Pasan las semanas, los meses y las visitas han ido aumentando. En mayo de 2.009 empecé a escribir en este blog. Cuatro meses más tarde empecé a contar las visitas. Llegaron a millar allá por principios de febrero del año pasado, en noviembre alcanzaron las cinco mil. Ahora que se han superado las diez mil, me sigue pareciendo maravilloso que sean tantas. Para celebrarlo ahí va otro pequeño fragmento de esa novela que sólo alcanza una veintena de páginas emborronadas
La espera de Feliciana había sido muy larga. Durante los primeros meses, tras la marcha de su marido, las incomodidades del embarazo se fueron agrandando tanto como su barriga, llenando los días de ocupaciones, que apenas le dejaron tiempo para preocuparse de otra cosa que no fuera el cuidado de sus hijas y del pequeño ser que iba creciendo en el interior de su vientre. Luego, con su cuarto alumbramiento, vino la alegría de dar a luz a un niño. Ella sabía que Antonio, después de haber esperado sin éxito a un varón y besar con resignación a cada una de las tres niñas arrugadas que había traído al mundo, rebosaría felicidad al enterarse. Por eso, en cuanto los entuertos del puerperio se lo permitieron, le escribió una breve carta dándole la noticia. “Se ha cumplido mi presentimiento. Esta vez te he dado un hijo. Como tú ya habías perdido la fe y te marchaste sin decir qué nombre te gustaría, le he puesto el tuyo. Sé que te hará feliz que un hombre pueda heredar tus apellidos y prolongarlos en las generaciones futuras” concluía su mensaje. La respuesta que recibió, más de siete semanas después, no dejó de sorprenderla.

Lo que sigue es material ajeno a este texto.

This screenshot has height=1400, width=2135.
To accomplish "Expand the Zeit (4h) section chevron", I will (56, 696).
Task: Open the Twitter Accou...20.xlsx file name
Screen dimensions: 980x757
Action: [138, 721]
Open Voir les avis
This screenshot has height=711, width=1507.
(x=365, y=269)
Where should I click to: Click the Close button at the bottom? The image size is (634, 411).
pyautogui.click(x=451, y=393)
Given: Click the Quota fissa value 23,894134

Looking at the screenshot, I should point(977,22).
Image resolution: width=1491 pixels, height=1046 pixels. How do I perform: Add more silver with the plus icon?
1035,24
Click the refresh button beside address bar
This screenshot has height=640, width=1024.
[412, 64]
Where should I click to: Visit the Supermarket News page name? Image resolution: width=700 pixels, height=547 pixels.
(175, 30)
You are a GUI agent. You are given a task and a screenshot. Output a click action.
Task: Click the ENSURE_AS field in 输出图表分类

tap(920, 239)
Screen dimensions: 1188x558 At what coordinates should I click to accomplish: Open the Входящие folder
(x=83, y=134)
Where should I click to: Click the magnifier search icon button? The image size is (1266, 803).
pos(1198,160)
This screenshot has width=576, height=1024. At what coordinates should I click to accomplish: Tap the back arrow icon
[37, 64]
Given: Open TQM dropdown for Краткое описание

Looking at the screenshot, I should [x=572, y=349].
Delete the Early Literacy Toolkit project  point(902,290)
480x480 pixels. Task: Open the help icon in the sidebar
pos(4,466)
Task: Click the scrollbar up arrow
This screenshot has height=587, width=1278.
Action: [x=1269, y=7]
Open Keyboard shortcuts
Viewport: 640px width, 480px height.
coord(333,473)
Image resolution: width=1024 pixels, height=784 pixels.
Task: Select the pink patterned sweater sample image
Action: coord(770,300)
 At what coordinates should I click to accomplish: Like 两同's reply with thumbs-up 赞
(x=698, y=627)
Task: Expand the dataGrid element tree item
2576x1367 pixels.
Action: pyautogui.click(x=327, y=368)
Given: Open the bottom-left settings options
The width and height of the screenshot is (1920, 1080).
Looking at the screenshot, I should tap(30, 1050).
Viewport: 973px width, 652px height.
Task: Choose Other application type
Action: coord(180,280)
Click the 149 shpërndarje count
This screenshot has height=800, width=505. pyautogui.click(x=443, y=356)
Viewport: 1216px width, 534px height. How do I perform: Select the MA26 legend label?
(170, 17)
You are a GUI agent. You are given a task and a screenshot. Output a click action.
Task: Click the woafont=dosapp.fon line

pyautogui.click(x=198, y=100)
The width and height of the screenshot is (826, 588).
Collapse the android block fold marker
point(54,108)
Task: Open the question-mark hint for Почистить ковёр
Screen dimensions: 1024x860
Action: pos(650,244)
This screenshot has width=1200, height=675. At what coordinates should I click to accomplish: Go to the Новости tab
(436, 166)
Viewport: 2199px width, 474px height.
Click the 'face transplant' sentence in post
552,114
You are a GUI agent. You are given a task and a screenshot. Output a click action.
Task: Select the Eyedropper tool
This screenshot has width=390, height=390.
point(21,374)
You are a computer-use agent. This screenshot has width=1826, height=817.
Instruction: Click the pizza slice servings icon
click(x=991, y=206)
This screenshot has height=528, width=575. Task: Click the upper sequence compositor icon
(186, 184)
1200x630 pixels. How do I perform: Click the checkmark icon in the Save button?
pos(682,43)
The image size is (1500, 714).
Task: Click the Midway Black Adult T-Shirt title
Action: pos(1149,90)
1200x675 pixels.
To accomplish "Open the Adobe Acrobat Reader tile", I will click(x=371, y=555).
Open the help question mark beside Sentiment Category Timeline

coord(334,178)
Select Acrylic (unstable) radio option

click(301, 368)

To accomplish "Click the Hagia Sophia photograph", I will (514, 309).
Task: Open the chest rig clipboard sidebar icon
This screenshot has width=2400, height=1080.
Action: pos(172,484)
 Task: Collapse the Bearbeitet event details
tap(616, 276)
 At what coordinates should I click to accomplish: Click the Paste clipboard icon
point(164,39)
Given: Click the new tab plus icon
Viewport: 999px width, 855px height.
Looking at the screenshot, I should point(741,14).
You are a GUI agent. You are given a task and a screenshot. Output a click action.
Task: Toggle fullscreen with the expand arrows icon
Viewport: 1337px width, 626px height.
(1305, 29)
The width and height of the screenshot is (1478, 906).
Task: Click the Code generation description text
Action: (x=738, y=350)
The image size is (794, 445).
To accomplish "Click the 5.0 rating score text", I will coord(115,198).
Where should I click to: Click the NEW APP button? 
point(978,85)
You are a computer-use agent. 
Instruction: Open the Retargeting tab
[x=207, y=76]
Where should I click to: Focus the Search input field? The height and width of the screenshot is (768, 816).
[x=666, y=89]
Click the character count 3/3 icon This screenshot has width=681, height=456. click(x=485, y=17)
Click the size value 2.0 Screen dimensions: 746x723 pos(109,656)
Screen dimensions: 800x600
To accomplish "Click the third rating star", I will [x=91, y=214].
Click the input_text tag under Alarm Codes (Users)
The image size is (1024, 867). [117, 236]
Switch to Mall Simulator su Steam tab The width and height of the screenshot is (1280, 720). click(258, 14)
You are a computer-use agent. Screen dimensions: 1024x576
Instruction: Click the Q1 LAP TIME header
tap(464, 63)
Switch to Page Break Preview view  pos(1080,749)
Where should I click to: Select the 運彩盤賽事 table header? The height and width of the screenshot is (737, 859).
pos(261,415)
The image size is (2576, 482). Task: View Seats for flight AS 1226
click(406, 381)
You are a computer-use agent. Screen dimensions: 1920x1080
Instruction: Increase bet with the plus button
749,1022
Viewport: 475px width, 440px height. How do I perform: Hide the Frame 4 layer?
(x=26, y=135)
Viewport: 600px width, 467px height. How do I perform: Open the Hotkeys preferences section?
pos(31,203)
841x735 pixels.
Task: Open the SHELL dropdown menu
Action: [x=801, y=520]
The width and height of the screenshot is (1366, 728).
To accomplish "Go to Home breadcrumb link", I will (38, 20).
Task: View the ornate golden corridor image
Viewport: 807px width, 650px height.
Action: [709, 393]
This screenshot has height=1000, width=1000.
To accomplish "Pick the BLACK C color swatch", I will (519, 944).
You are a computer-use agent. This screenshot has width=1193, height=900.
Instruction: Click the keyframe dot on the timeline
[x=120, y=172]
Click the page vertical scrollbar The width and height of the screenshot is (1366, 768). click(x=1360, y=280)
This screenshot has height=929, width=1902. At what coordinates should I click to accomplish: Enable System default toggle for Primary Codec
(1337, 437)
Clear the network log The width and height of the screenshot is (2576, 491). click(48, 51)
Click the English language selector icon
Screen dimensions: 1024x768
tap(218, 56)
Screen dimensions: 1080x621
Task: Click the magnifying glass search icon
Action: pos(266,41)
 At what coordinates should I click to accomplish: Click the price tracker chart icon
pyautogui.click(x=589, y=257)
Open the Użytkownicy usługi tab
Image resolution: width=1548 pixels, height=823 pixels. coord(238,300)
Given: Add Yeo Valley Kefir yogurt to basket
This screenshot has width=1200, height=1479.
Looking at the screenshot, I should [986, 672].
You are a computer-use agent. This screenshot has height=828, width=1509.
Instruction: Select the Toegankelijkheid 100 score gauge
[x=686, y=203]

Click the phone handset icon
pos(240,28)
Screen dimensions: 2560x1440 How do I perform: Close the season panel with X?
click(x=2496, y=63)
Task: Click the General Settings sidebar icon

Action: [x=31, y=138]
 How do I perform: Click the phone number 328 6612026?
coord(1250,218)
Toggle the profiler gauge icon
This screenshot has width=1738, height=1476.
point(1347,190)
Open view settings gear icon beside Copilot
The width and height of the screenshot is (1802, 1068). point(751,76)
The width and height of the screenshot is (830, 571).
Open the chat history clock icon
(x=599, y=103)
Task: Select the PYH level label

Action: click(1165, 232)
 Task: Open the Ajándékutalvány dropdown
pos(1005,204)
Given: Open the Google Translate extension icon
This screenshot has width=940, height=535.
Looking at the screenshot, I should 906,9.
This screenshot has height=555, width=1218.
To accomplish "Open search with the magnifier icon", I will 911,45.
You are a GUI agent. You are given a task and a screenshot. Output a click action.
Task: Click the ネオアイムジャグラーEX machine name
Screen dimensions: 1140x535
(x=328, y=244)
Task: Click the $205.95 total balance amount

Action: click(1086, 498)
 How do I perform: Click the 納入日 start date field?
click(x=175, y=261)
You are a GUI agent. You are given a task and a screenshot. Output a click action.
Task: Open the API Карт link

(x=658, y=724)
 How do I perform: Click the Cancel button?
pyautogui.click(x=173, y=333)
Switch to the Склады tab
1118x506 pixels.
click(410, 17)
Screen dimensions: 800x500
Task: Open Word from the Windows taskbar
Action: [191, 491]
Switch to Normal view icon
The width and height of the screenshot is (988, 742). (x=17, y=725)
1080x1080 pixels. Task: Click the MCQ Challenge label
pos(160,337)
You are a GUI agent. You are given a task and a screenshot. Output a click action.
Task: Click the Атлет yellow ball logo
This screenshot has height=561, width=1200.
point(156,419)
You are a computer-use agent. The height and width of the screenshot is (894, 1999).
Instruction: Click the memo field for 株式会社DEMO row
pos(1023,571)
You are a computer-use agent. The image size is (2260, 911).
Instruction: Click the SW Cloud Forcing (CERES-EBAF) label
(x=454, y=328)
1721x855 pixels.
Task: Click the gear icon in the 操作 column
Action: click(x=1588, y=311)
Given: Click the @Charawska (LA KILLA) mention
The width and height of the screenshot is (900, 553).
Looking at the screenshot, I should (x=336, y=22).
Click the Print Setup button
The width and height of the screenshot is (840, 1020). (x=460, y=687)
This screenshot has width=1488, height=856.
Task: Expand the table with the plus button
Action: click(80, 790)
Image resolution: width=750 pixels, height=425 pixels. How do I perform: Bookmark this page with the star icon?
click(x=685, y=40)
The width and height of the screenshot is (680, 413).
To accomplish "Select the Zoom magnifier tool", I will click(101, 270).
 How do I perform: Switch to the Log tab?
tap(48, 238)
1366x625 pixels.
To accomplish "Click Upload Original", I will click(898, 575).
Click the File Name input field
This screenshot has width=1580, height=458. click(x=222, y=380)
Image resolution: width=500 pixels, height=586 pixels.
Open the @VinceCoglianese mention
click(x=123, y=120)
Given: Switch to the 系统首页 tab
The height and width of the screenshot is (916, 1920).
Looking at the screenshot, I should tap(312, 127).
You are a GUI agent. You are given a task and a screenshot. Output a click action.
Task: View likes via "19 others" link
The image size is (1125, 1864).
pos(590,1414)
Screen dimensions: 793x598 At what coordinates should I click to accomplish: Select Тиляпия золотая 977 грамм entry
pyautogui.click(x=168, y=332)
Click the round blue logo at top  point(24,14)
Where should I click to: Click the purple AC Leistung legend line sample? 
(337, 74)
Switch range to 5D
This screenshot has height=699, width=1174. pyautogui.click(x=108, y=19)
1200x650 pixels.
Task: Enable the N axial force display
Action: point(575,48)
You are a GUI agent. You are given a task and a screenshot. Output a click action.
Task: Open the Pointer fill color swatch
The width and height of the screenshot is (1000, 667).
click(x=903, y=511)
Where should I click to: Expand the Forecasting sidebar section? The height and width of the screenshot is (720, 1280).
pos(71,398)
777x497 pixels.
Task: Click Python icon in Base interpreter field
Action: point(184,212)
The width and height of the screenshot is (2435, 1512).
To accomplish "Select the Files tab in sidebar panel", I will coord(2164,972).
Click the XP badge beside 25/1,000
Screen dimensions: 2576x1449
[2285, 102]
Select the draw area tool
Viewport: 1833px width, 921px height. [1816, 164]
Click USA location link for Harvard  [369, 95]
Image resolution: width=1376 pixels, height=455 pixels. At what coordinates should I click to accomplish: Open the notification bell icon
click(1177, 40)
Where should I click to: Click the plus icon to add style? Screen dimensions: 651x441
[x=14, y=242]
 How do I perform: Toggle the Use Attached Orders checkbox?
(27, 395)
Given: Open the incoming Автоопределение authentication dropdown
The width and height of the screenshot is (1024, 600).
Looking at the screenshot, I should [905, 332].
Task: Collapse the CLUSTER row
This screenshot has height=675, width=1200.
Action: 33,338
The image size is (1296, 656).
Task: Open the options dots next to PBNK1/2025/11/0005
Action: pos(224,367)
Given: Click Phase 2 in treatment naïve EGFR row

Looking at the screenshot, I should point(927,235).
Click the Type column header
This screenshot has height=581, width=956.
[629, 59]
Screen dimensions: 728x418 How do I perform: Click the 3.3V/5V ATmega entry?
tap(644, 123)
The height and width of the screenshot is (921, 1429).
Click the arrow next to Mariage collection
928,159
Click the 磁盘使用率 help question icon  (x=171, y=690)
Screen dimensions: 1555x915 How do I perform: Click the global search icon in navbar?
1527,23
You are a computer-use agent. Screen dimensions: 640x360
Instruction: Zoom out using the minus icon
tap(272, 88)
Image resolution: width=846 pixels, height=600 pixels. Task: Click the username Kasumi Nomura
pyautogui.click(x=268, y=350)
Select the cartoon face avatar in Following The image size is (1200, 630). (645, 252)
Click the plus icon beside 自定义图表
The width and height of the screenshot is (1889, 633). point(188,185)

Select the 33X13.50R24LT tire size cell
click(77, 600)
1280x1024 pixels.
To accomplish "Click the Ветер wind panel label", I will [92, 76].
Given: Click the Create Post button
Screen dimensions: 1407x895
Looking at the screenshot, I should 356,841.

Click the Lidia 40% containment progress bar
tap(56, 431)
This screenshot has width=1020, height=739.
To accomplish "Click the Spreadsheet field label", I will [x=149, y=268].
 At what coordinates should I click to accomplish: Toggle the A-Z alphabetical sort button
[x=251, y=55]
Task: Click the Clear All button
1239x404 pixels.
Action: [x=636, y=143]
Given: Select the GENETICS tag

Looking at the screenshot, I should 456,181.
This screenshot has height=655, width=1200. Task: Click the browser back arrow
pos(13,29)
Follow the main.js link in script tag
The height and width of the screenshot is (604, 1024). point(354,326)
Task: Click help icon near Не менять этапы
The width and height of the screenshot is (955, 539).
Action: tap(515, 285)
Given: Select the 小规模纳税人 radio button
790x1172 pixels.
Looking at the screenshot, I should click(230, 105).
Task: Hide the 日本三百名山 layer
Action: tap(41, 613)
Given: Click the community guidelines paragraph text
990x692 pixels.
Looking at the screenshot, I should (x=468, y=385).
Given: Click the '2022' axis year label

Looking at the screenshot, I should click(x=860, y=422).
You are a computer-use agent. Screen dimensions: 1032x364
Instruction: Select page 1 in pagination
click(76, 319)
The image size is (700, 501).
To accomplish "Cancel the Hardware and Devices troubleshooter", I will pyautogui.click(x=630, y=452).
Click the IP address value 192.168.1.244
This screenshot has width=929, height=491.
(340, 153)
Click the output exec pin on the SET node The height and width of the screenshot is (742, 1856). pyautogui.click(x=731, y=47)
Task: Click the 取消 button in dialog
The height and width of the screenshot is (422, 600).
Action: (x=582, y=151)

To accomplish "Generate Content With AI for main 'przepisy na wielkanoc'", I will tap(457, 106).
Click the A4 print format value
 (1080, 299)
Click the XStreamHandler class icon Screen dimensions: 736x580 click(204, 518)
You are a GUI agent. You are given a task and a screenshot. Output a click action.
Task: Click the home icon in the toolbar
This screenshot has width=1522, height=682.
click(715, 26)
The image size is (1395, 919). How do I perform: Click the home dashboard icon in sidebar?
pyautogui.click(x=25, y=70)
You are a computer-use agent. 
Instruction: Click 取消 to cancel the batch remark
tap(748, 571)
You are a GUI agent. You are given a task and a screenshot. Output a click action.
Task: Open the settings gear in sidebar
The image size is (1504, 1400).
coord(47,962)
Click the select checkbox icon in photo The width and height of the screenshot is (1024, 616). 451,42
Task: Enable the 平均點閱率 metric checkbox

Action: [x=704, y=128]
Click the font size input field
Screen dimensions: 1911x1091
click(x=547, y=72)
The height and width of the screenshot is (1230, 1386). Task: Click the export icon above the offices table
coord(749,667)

Antonio, que no acababa de creerse que el recién nacido fuera un varón, quería recibir una foto de su vástago completamente desnudo, donde se pudieran ver sus atributos masculinos. Insistió de tal manera en este punto, que a su mujer no le quedó más remedio que olvidarse de sus prejuicios, quitarle al retoño el faldón y los pañales delante del fotógrafo y darle el encargo tajante, a aquel hombre que la miraba con sorpresa, de que se le viera bien sus atributos masculinos para que así su padre pudiera quedarse por fin tranquilo.
Aquellas cartas le habían ido acompañando durante meses, portando las noticias deseadas, recordándole que su marido continuaba con vida a miles de kilómetros de distancia. A través de sus palabras podía leer la crónica de una guerra que no contaban los periódicos, que venía marcada por los pequeños detalles que el teniente intentaba destacar, pero también por aquellos silencios que a ella tanto le habían preocupado. Feliciana, tras dedicar las primeras horas de la tarde del domingo a las camisas del teniente, se dio cuenta de que ni siquiera el olor caliente de la plancha podía templar sus nervios. Por ello, decidió devolverlas debidamente emperchadas al armario y regresar de su cuarto con la vieja caja de hojalata donde guardaba los recuerdos de su ausencia. Fue colocando las cartas sobre la mesa de camilla según el orden cronológico que le marcaban los matasellos. Mientras veía como sus hijas continuaban con sus labores de bordado, decidió que no había mejor momento que aquel, en el que su llegada estaba tan próxima, para repasar los tres años en los que su marido había estado fuera del hogar, luchando en una guerra caribeña y lejana.